Electrohydrodynamics of Lenticular Drops and Equatorial Streaming

As a result of their ability to induce stresses at fluid interfaces, electric fields can deform drops into shapes exhibiting pointed or sharp features. When exposed to a strong electric field, perfectly conducting drops immersed in perfectly insulating surroundings deform into prolate shapes and eventually develop spindle-like profiles capped by conical tips. The radius of curvature at the tip of the cone tends to zero, giving rise to the conic cusping singularity (Zubarev 2001). Were the drop not a perfect conductor and instead more conducting than its surroundings, the conical ends are destabilized at a finite value of the tip curvature and the instability engenders tip-streaming where fine jets issue from the conical tips (Collins et al. 2008, 2013).
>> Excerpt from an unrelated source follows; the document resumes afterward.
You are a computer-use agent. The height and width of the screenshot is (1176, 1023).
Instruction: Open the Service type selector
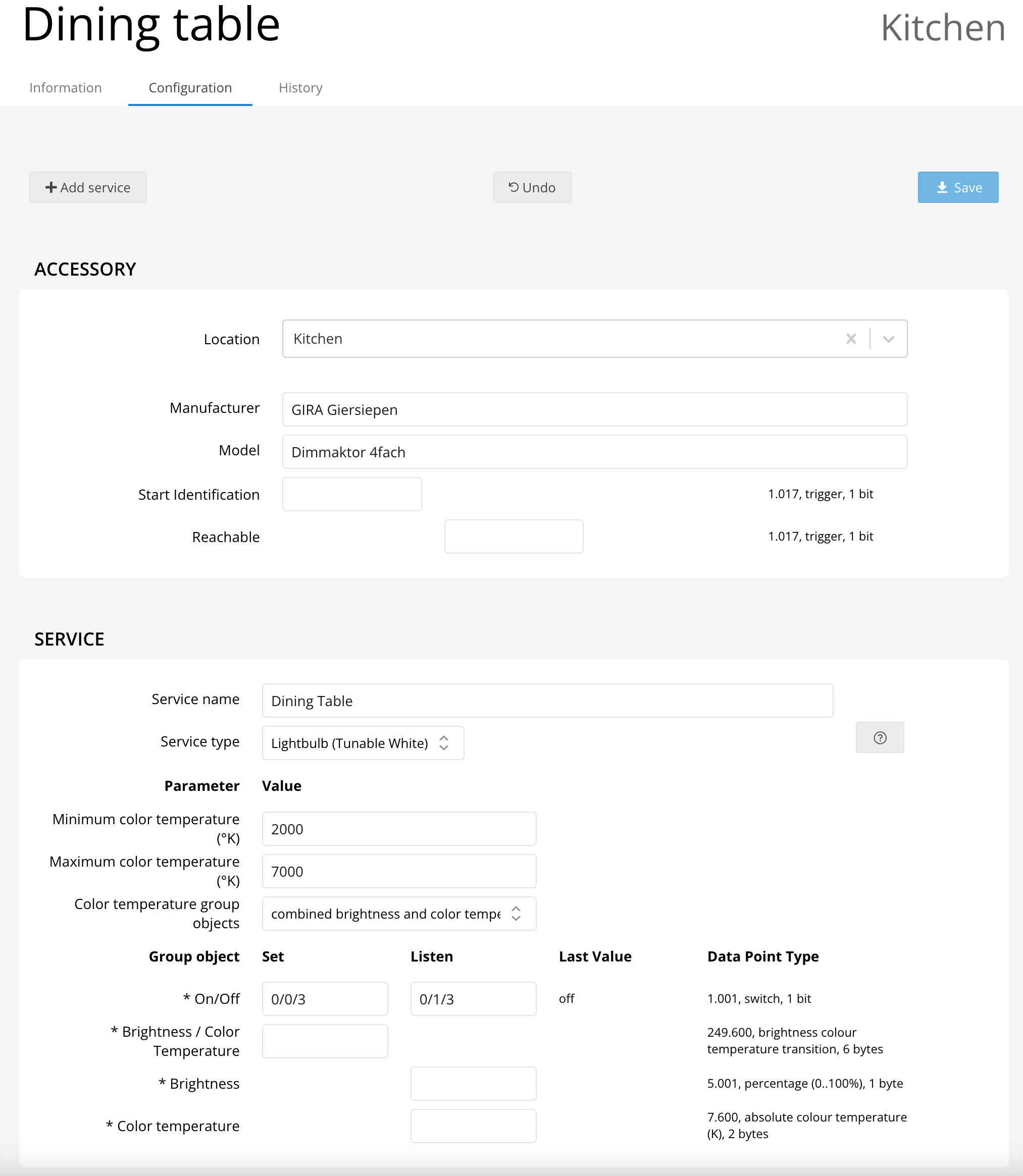(363, 743)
However, if the surroundings were more conducting, permittive, and viscous than the drop, the drop deforms into an oblate shape and adopts a lenticular profile at high field strengths (Brosseau and Vlahovska 2017, Wagoner et al. 2020, Marin 2020). At the incipience of instability, the equatorial cross section of the drop superficially resembles a wedge. In this talk, we examine the physics of the destabilization of the wedge and the equatorial streaming---the emission of a liquid sheet---from the unstable drop.